When the national measures were announced, the situation here was much less severe than in Brabant. That meant the ban on events, shutting down restaurants, and ordering people to work from home came at a good time for us. The same goes for the decisions the UMCG and the UG made, since the risk of infection from abroad as well as the rest of the Netherlands is great at those two institutes. The UG first made the decision to ban handshakes, and the UMCG announced a travel ban for its staff to prevent them from travelling beyond the north. All this allowed us to prevent the virus from peaking too high.’
If I understand correctly, the most important measures are still in place: the banning of events and ordering people to keep their distance and to stay home as much as possible.
‘Correct. It’s the best way to prevent the spread of the virus, in combination with testing care workers, both in and outside the hospital, and their families. We might have to start testing teachers and other people who can’t stay home because of their work.

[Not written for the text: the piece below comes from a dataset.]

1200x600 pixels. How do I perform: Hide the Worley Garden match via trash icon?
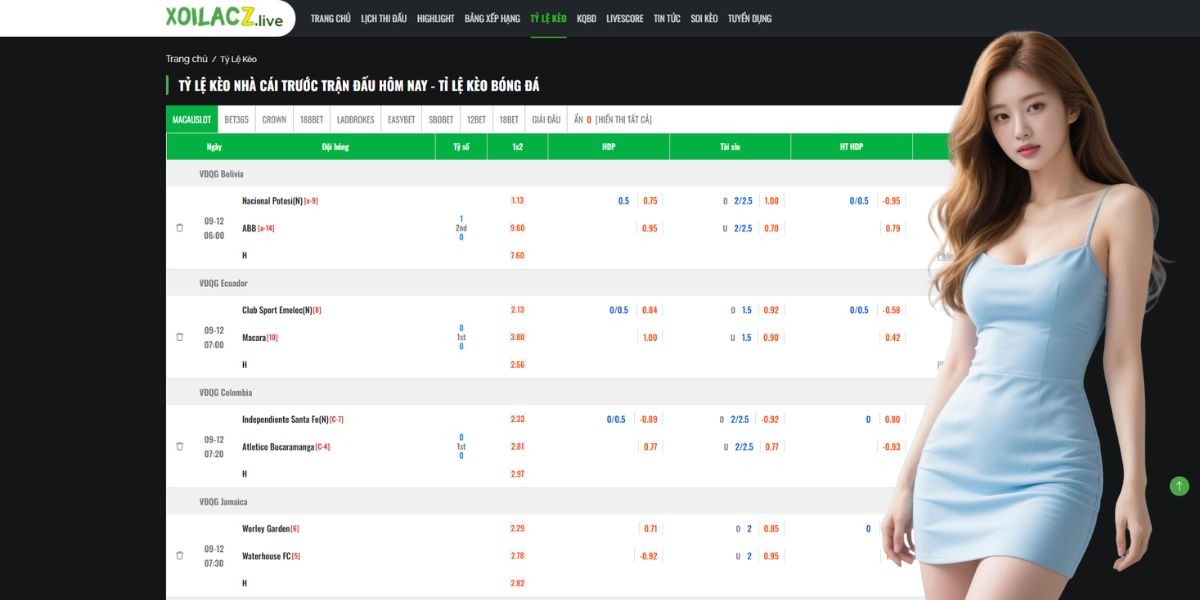click(180, 555)
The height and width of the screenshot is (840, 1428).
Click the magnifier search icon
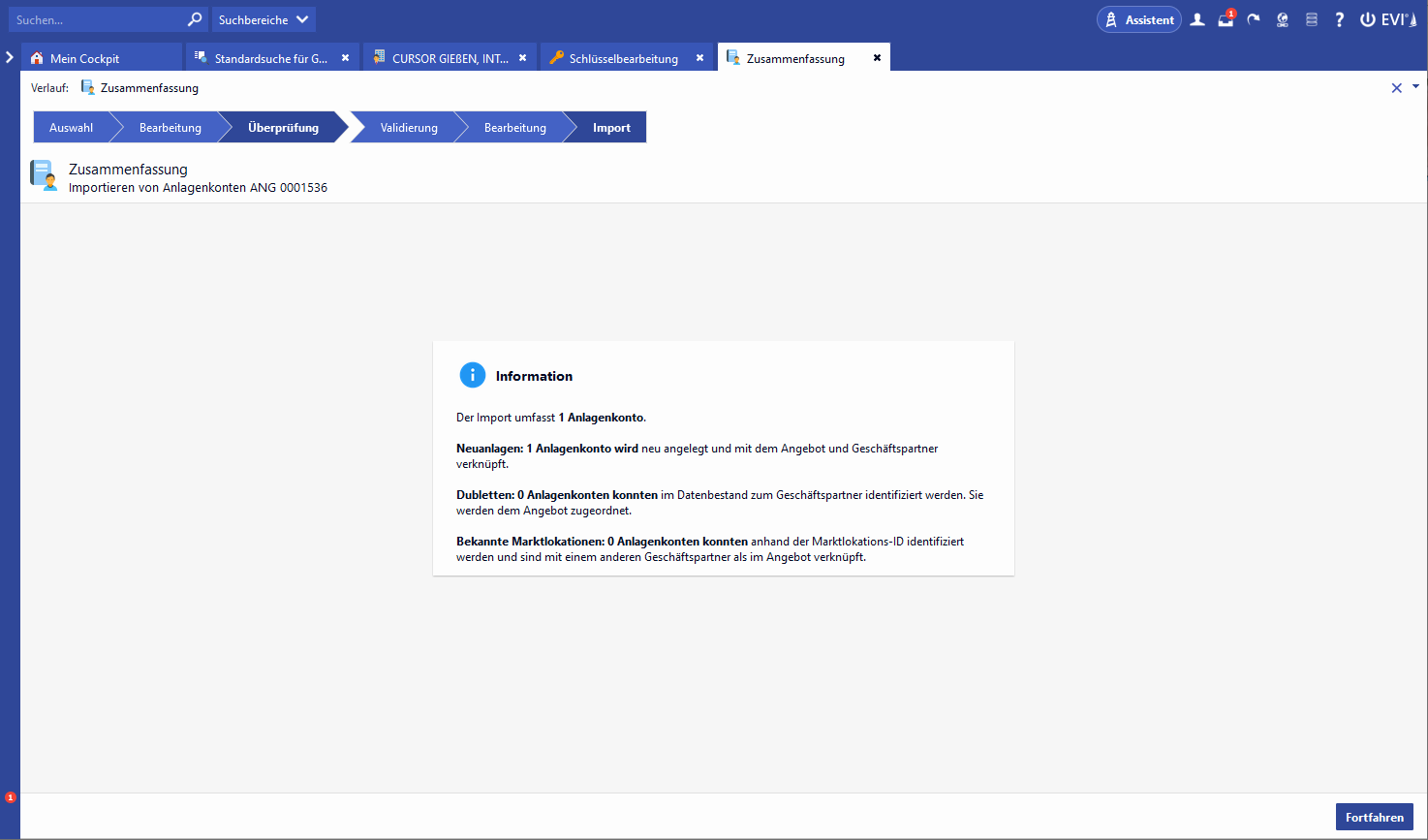pyautogui.click(x=195, y=19)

Our main goal will always be to protect vulnerable people and those who work with them. We can do that by testing them and telling people to stay at home before they’ve even developed symptoms. The vulnerable and their carers spread the virus the fastest in hospitals and care facilities; stopping it there will allow us to slow down the epidemic. That’s our strategy. So keep your distance and stay home as much as possible. It’s the only way to stop the spread of the virus.’
One question that’s still on everyone’s minds: should we be wearing face masks or not?

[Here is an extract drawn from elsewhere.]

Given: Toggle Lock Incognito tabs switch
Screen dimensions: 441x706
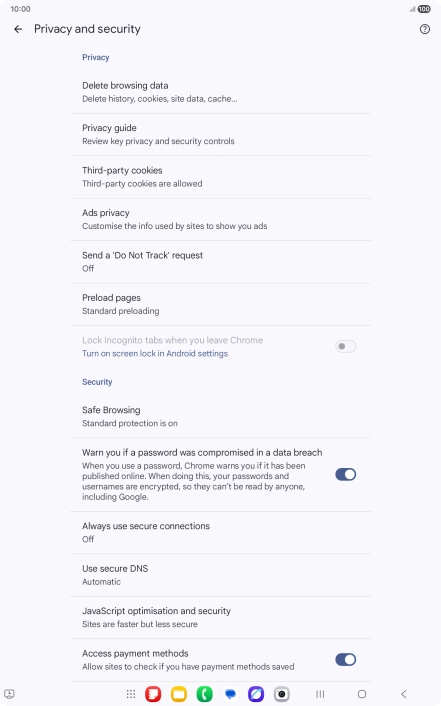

‘Care workers and corona patients should have access to them. Not to protect ourselves, but to protect others from ourselves. Face masks were invented to prevent surgeons’ infected saliva from dripping into a wound during surgery. Again, the main reasoning behind wearing them now is also to prevent infecting others, but they also help to protect the wearer.
Outside of healthcare, they might come in use once we relax the current measures. Under certain circumstances, like in public transport, where you can’t install plexiglass protection sheets, they might come in handy. But in the open air, under the sun’s UV light, they don’t really work.
Theoretically speaking, face masks would be more useful in Brabant than in Groningen right now. Simply because their number of infected is higher. It might help if we gave them our face masks. People might not understand it, but it would actually help us if we gave our face masks to Brabant, since it could help slow down the epidemic over there.
So far, we’ve been told they’re not very useful, and the government is advising against using them. At the same time, they’re saying we simply don’t have enough masks.
‘They’re using the same argument they used when we were discussing our testing capacities. They said testing wouldn’t help in preventing the spread. That’s because there wasn’t enough personnel to administer the tests. Testing itself has definitely proved useful.
You shouldn’t say something doesn’t work if it can in fact be useful. I think they should be honest and tell people about what’s going on. Right now, we are indeed seeing a shortage of face masks. Healthcare workers need them the most. If they were to decide to make wearing a face mask compulsory, we’d need a lot more. We first need to find a solution to the shortage. Not by buying them, but by producing them in the Netherlands en masse.’